Uma semana após a realização das eleições presidenciais, o Peru ainda enfrenta incertezas quanto aos candidatos que irão para o segundo turno. Essa situação incomum tem gerado tensão nas ruas e levantado questões sobre a legitimidade do processo eleitoral, que deve ser esclarecido na segunda quinzena de maio, aproximadamente um mês após a votação.
A demora na divulgação dos resultados é atribuída a problemas operacionais e a disputas políticas, além das regras do sistema eleitoral do país. A principal causa do atraso se deve ao grande número de atas eleitorais que precisam ser revisadas.

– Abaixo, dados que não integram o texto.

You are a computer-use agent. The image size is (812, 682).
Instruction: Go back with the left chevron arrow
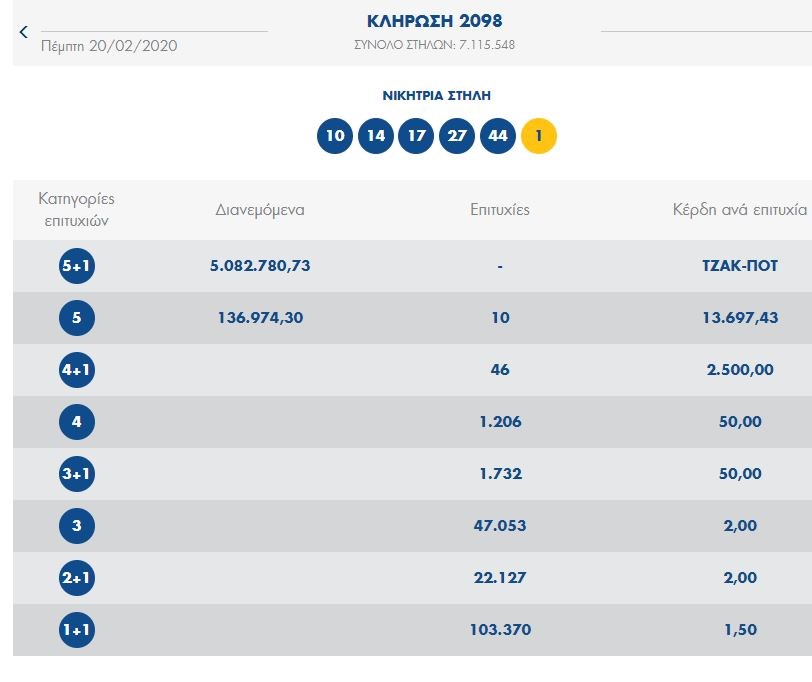(24, 33)
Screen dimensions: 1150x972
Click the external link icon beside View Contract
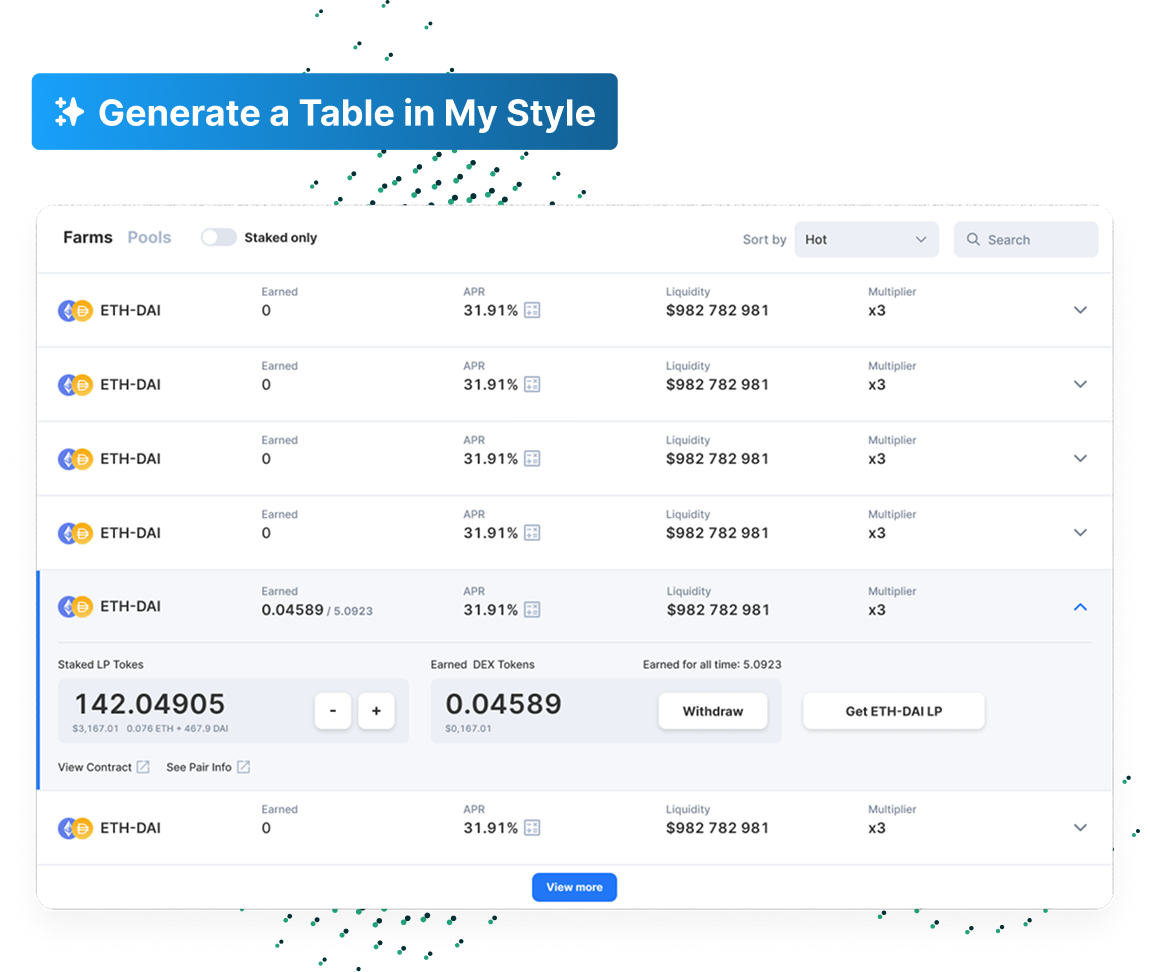click(143, 767)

A autoridade eleitoral informou que mais de 15 mil atas foram contestadas e estão sob análise antes da validação final.
Yessica Clavijo, secretária-geral do órgão eleitoral, declarou em entrevista à rádio RPP que a expectativa é de que, por volta da metade de maio, pelo menos os resultados presidenciais sejam divulgados, o que é essencial para a definição do segundo turno.
O processo também enfrentou falhas organizacionais no dia da votação, especialmente em Lima, onde houve atrasos na distribuição de urnas e cédulas. Em algumas seções eleitorais, a votação precisou ser estendida para o dia seguinte, permitindo que dezenas de milhares de eleitores pudessem participar.

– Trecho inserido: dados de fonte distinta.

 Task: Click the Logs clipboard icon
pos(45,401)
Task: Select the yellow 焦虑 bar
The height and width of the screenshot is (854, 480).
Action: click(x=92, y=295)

Com mais de 93% das atas contabilizadas, a candidata de direita Keiko Fujimori lidera com cerca de 17% dos votos. A disputa pela segunda vaga está extremamente acirrada, com o esquerdista Roberto Sánchez e o direitista Rafael López Aliaga separados por pouco mais de 14 mil votos, de acordo com informações da agência EFE.
Rafael López Aliaga, ex-prefeito de Lima e líder do Renovação Popular, manifestou a intenção de anular o processo eleitoral, alegando fraude. Para isso, ele ofereceu uma recompensa de US$ 5.800 (R$ 28,8 mil) a quem apresentar provas de irregularidades e organizou uma marcha com seus apoiadores no último domingo (19), onde afirmou que o país está sendo roubado e que a situação atual foi planejada.